Söz konusu bloklar barikatların nasıl şekillendirildiğine ilişkin bilgi verebiliyor. Kimine göre İran’da, Rusya eksenli olduğu iddia edilen rejim hile yaparak da olsa kazandı. Nitekim seçimlerden hemen sonra, olayları İran’ın iç meselesi sayan Rus Devlet Başkanı Medvedey, Ahmedinejad’ı Kremlin’de çok sıcak bir şekilde karşıladı.
Neden?
Çünkü Rusya’ya göre İran, ABD’nin Ortadoğu’da varmak istediği amaçları güçleştiriyordu. Öte yandan Rus mallarının, özellikle silahlarının da en büyük müşterisiydi.

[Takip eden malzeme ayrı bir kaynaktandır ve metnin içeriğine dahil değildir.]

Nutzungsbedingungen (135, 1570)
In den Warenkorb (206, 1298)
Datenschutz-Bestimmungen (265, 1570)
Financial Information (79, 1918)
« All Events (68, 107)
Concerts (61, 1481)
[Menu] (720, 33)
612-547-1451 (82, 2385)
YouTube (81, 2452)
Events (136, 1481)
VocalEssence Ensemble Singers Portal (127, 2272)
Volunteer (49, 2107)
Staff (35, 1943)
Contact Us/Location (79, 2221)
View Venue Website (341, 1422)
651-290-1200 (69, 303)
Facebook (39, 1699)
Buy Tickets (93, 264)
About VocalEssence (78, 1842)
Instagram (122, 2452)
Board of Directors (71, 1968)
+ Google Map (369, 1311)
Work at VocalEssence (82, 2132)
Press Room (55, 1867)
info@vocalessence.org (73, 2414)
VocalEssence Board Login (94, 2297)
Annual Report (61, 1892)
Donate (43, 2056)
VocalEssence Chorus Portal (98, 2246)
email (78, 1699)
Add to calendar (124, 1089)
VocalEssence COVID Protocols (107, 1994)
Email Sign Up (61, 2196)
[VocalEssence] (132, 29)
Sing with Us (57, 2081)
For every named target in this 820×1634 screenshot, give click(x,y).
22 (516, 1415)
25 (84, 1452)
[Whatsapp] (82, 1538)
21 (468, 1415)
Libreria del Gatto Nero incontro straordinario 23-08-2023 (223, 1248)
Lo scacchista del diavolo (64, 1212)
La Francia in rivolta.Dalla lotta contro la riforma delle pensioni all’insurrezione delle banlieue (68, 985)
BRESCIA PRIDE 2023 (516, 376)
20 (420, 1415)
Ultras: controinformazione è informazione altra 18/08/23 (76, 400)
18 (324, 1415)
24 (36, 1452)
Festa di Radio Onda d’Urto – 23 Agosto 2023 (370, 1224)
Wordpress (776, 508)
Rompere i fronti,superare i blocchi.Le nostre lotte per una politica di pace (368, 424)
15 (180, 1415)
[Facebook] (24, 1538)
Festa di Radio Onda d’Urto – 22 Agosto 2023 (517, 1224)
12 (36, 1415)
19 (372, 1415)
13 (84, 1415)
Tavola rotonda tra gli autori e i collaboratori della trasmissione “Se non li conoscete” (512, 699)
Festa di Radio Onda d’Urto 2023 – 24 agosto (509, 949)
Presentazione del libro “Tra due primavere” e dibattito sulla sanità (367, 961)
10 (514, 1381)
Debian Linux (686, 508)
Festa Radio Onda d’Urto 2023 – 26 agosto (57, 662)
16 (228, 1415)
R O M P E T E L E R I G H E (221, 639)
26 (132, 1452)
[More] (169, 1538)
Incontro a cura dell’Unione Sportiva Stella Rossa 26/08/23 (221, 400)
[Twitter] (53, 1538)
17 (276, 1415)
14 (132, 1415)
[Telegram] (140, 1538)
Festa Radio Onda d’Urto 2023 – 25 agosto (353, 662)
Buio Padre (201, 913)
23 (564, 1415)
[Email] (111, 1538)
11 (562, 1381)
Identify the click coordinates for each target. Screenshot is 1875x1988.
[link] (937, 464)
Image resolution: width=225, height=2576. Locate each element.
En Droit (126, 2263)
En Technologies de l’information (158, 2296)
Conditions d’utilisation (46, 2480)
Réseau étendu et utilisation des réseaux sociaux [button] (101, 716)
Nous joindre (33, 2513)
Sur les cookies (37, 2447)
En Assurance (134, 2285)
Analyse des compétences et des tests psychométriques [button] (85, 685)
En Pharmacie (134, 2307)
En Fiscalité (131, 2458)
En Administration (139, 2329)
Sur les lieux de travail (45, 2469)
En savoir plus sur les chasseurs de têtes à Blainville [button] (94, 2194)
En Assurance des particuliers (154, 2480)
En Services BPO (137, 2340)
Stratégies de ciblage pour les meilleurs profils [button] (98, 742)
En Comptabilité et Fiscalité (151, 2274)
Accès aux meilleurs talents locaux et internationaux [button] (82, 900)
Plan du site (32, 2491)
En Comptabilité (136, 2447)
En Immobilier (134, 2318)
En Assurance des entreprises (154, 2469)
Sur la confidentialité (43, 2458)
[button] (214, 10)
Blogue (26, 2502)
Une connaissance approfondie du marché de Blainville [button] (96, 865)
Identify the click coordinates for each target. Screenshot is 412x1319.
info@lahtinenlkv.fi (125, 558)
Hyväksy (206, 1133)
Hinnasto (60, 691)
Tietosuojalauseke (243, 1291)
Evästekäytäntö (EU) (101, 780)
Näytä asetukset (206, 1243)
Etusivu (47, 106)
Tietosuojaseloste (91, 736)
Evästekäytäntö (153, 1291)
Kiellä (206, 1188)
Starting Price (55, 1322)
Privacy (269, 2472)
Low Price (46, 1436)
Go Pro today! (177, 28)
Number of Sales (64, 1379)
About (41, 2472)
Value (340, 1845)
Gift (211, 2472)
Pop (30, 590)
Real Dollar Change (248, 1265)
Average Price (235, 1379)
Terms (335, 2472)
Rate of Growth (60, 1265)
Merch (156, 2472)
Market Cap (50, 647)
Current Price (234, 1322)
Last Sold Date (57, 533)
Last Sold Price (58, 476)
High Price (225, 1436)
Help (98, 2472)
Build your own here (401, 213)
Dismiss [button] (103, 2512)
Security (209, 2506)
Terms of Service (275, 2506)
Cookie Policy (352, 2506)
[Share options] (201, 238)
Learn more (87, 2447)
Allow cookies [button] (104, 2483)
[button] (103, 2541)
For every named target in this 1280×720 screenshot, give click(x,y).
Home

Ama The Wall Street Journal gazetesinde yer alan haber yoruma göre, Türkiye’nin İran’ı desteklemede hiçbir mazereti yoktu. Cumhurbaşkanı Gül ve Başbakan Erdoğan’ın, sandıkların kapanıp oyların sayılmasından birkaç gün sonra, söz konusu habere göre, yapılan gösterileri göz ardı edip Ahmedinejad’ı kutlamaları, Batı ile ilişkileri köklü ve geleneksel olan Türkiye’nin, Hamas ile ilişkilerinin yanı sıra, yine gazeteye göre İran’ı destekler nitelikli bu hareketi Batı’da daha derinden yorumlanmaya başlanacak.
Bu yorumların akabinde Müslüman dünyanın tek demokrasisi olan Türkiye’nin barikatın hangi yönünde yer alacağına ilişkin olarak mutlaka değerlendirmeler yapılacak ve ülkenin herhangi bir yönü seçme şansı olup olmadığı sınırları dışında sorgulanacaktır.
Gereğinin ise bahse konu yorumlamalar, değerlendirmeler ve sorgulamalardan hemen sonra yerine getirileceği konusunda ise hiç kimsenin kuşkusu olmayacaktır.
Öte yandan Batı dünyası tarafından, Rusya-İran ve Avrasya eksenli politikaların, Batı eksenli siyaset ile nasıl örtüşeceği sorusu sıkça sorulacağı için, Doğu ile Batı arasında bir köprü niteliğindeki yapısı gereği Türkiye’nin, bu soruya vereceği cevap üzerinde çok düşünmesi gerekecek.